Resources
Exercise
Babies and Toddlers
- Encourage safe exploration of their environment. Children 9m and up are eager to be on the move. Let them.
- Get babies and toddlers outside for walks. Very young children love being outside in any shape or form and this improves their coordination as they walk on uneven ground outside.
- Play outside with balls, bats, raquets to begin hand-eye coordination development and it's just plain fun.
- Mommy/Daddy and baby movement and music classes are great options for a fun and bonding experience.
Ages 4-8y
- Explore different physical activities and sports; There is time as kids mature to begin focusing on one sport/activity.

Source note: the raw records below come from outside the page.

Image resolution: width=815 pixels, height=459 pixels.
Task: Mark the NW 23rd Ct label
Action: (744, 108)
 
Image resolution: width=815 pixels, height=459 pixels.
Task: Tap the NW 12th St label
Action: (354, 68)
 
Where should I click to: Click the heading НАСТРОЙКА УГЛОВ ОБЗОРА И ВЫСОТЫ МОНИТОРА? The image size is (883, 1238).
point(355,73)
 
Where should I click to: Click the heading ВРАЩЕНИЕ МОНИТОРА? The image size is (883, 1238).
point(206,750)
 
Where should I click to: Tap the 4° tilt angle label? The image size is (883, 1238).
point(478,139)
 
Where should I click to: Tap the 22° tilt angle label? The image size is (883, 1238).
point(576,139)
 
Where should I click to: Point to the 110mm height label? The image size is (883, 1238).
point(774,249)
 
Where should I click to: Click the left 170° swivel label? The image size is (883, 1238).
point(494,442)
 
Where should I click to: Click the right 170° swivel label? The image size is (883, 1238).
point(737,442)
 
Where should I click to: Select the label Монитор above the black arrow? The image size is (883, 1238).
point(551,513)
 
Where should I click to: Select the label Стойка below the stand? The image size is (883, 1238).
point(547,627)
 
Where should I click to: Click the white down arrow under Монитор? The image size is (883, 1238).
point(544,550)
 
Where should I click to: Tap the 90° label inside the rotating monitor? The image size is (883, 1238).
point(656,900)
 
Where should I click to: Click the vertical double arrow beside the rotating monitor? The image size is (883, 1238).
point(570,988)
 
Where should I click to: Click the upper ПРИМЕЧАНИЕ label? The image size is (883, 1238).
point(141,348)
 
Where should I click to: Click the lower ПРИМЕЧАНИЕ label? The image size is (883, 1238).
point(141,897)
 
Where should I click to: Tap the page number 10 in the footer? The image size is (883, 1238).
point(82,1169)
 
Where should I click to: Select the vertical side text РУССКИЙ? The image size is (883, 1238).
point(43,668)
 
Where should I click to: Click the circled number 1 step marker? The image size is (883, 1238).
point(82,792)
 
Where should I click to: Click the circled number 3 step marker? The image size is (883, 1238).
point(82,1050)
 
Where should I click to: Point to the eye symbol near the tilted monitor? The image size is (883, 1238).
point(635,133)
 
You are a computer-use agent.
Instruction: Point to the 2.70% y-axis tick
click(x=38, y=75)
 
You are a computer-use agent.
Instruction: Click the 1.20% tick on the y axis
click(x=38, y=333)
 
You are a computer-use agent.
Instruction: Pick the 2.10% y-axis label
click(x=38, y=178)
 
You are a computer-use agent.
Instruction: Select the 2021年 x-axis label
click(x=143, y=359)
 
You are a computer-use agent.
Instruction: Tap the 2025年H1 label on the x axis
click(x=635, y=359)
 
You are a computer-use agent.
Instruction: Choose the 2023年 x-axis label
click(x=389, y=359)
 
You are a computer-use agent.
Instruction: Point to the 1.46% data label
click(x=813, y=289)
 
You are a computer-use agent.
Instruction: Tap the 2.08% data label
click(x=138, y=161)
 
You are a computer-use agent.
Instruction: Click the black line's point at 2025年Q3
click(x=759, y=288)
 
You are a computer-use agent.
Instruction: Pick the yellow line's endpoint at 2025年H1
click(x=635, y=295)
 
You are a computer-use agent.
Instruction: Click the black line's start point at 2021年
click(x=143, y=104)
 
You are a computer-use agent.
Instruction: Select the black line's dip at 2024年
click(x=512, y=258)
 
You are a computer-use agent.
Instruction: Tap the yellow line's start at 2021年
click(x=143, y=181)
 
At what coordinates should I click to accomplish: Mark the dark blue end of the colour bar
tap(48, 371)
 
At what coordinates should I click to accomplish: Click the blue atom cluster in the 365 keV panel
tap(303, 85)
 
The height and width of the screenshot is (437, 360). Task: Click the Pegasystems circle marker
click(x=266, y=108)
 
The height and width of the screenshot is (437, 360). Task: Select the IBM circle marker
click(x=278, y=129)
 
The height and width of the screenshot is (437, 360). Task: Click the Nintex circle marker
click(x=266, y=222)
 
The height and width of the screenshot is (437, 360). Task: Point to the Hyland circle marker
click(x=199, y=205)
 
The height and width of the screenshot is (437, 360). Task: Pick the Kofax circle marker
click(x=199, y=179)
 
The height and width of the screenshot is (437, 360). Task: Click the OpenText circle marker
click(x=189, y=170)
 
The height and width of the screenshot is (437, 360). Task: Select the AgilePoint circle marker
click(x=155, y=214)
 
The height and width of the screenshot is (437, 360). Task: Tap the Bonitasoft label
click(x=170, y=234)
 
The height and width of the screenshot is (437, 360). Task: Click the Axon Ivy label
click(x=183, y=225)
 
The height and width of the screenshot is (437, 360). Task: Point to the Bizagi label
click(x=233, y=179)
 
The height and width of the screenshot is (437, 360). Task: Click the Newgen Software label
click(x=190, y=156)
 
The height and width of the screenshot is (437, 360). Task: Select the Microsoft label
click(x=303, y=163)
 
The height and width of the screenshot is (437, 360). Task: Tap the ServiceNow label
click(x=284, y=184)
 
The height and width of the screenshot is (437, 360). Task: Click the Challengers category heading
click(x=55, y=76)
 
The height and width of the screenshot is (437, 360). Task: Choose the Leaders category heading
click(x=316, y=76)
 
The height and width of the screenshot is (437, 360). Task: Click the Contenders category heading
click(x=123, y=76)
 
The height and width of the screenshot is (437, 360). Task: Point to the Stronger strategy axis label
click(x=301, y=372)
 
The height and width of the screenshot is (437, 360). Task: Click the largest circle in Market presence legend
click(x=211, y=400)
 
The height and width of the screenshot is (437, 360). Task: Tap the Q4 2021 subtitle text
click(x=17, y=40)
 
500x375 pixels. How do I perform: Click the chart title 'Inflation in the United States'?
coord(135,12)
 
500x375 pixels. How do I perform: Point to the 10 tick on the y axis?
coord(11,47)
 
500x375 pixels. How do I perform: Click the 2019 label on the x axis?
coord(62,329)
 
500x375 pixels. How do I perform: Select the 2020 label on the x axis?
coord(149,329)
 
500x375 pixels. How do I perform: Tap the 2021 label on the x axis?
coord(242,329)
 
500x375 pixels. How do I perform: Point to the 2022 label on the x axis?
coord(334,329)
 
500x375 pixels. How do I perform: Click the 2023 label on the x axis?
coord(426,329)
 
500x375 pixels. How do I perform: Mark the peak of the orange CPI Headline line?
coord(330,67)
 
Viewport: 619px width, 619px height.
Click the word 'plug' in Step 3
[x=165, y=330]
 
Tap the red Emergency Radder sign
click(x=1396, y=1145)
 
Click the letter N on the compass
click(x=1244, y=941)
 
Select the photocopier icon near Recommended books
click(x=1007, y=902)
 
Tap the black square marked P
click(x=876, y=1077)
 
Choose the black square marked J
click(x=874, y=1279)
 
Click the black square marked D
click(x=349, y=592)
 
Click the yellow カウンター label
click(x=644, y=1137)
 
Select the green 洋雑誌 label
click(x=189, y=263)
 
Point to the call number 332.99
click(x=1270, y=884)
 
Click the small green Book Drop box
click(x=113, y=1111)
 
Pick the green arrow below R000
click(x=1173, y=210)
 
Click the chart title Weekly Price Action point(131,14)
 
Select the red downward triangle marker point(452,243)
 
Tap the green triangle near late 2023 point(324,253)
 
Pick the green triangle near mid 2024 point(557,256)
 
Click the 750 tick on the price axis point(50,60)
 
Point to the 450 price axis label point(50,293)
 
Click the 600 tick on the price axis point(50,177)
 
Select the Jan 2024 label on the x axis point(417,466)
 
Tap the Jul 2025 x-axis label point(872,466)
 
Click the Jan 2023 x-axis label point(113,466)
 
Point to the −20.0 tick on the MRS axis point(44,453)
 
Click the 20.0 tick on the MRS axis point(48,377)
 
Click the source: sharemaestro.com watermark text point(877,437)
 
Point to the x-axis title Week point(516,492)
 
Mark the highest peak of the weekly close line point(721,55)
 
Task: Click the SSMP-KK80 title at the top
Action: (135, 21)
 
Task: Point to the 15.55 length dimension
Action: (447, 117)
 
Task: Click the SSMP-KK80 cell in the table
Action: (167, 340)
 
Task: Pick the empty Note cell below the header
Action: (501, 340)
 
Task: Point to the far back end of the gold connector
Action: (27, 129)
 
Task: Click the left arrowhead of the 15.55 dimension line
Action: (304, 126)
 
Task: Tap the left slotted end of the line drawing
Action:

- Need to be active 2-3x daily. Research shows that children who stay physically active learn better and retain information more consistently.
- Be outside for at least 30 minutes daily. Nature exposure is important for mental health and improves focus and the ability to learn.
Ages 9-12y
- Stay active for about 1 hour daily of moderate intensity excercise.
- Similar to younger children, outdoor exposure improves fitness, learning and is important for mental health
- Monitor for overuse injuries - encourage stretching especially before and after sports.
Ages 13-18y
- Use excercise as a way to manage stress - yoga, karate, stretching and sports.
- Hydrate well before, during and after physical activity.
- Monitor for overuse injuries and treat quickly to prevent more permanent injury/inflammation.
- In this age group, kids often will identify their sport(s) of choice. Encourage good form, work with the trainer when needed and be engaged with the coaches to know what is happening with your child. Be respectful of the coaches and their decisions. These are important years to learn competitive skills but overzealous competition can lead to stress, burnout and ultimately, giving up on a particular activity.
- This age group needs nature just as much as their younger counterparts but their time is more limited. Encourage outdoor activity daily if possible but at least 3x weekly. Maybe this becomes a part of a family routine and your young teen stays involved for family walks, hikes, etc.